I was wondering how I was going to conclude this seemingly hodgepodge list post, but as I wrote that last sentence the connection of all the points became clear to me. The basic issue behind all of these controversies is the inability, or unwillingness, of one side to concede ANY point to the other. Likewise, there is a failure to recognize ANY common ground.

One place of commonality for those active in the causes of both gender issues and racial equality is supposedly a call for justice. So, let’s start by talking about justice itself – with open minds and open hearts – with a true desire to have justice for ALL. It might start by asking questions like the following and really listening to the perspective of the other. Where do you feel like I have been unjust? Do I come across as saying justice for me is more important than justice for you? How can we work together more effectively for the cause of justice? What will a just society really look like?

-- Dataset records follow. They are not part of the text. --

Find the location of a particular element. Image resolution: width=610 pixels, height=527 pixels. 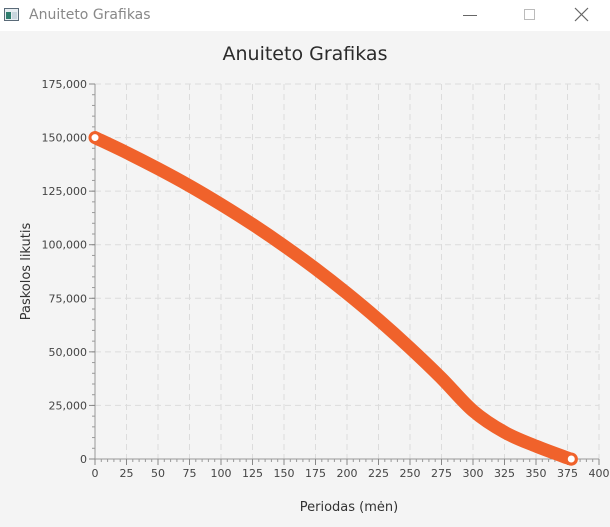

window-title: Anuiteto Grafikas is located at coordinates (90, 15).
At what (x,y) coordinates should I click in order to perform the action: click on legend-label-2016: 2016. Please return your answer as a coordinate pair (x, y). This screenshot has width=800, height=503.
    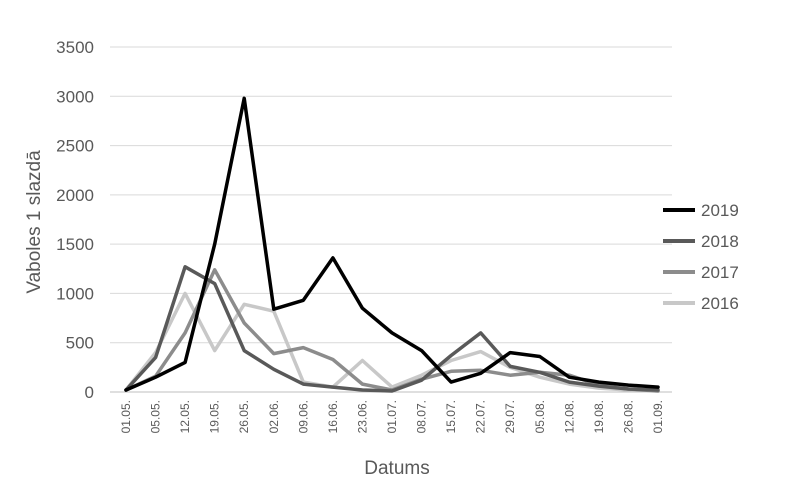
    Looking at the image, I should click on (720, 304).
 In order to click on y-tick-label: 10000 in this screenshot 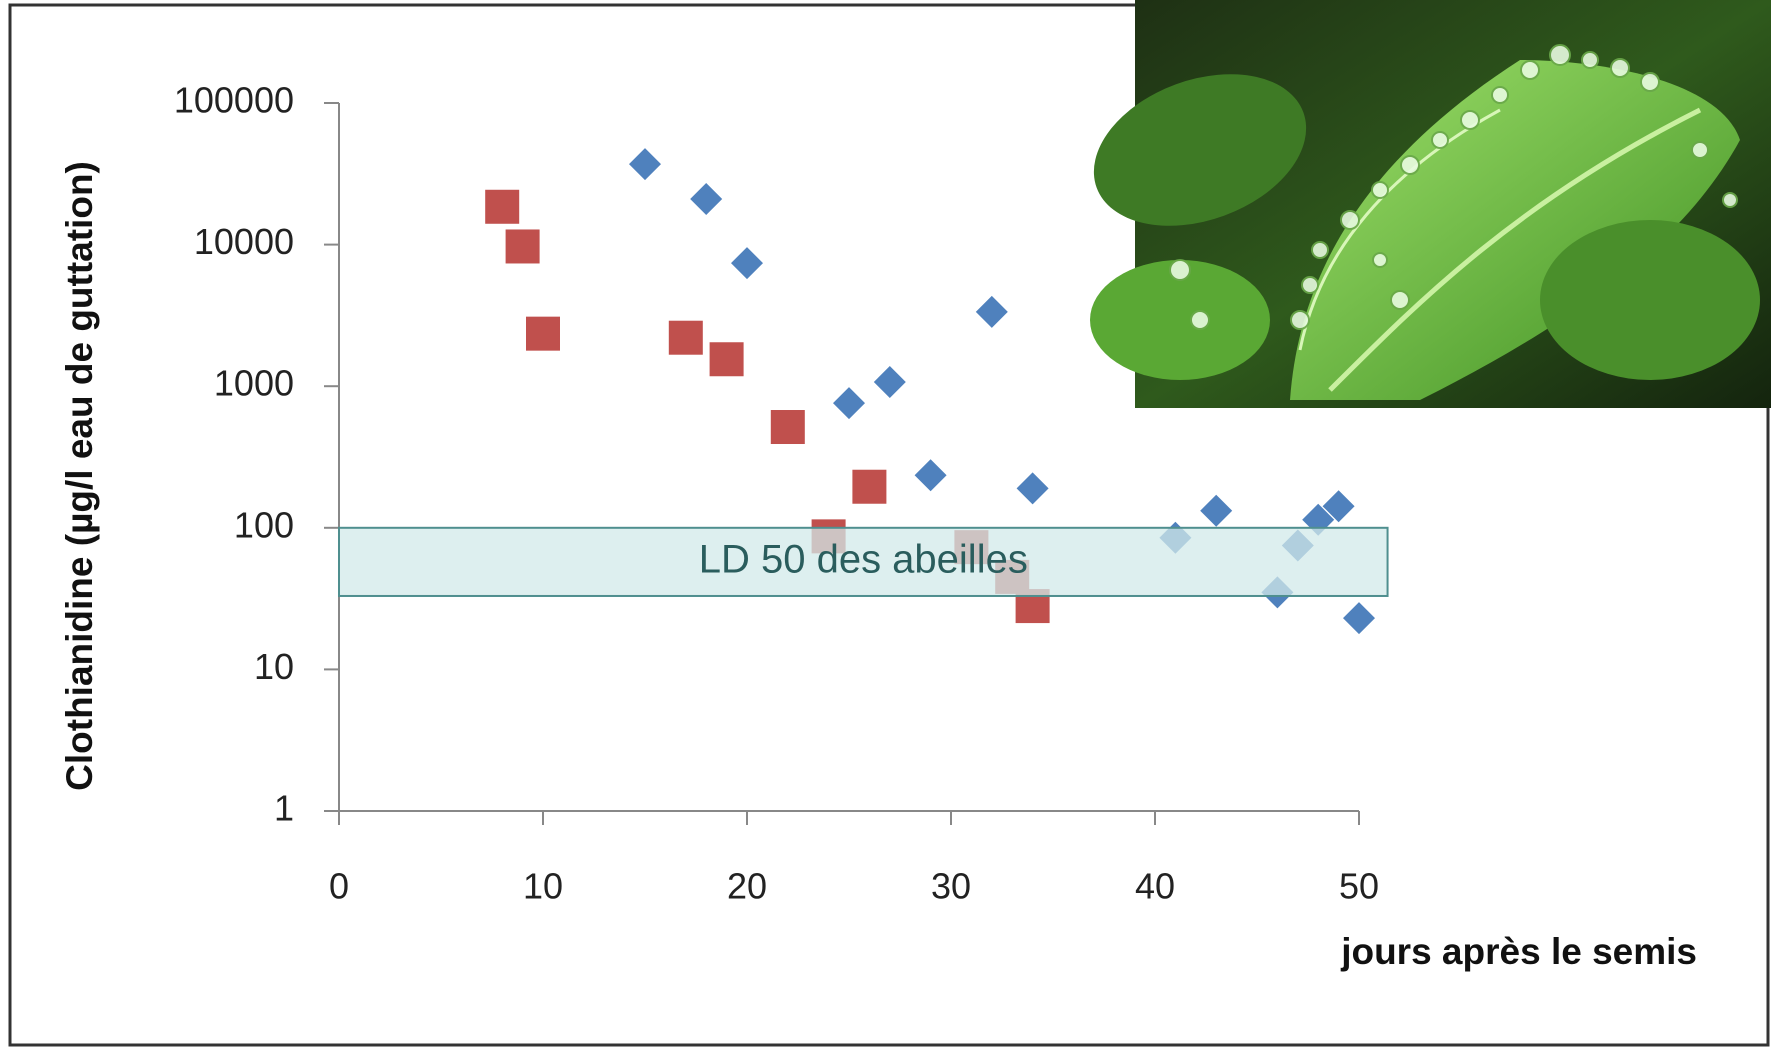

And more specifically in the realm of Christian dialogue on these matters, our common framework is supposed to be the love of Christ. So, the questions to start with might be … How do you feel I have been unloving towards you in this debate? Is our approach to this issue showing Christ’s love towards each other and to the world?

Now that I’ve overcome my hesitations and thrown all this out there in the blogosphere, I’m sure I’ll have some follow-up posts. I hope you will join me at the table today and in the days to come.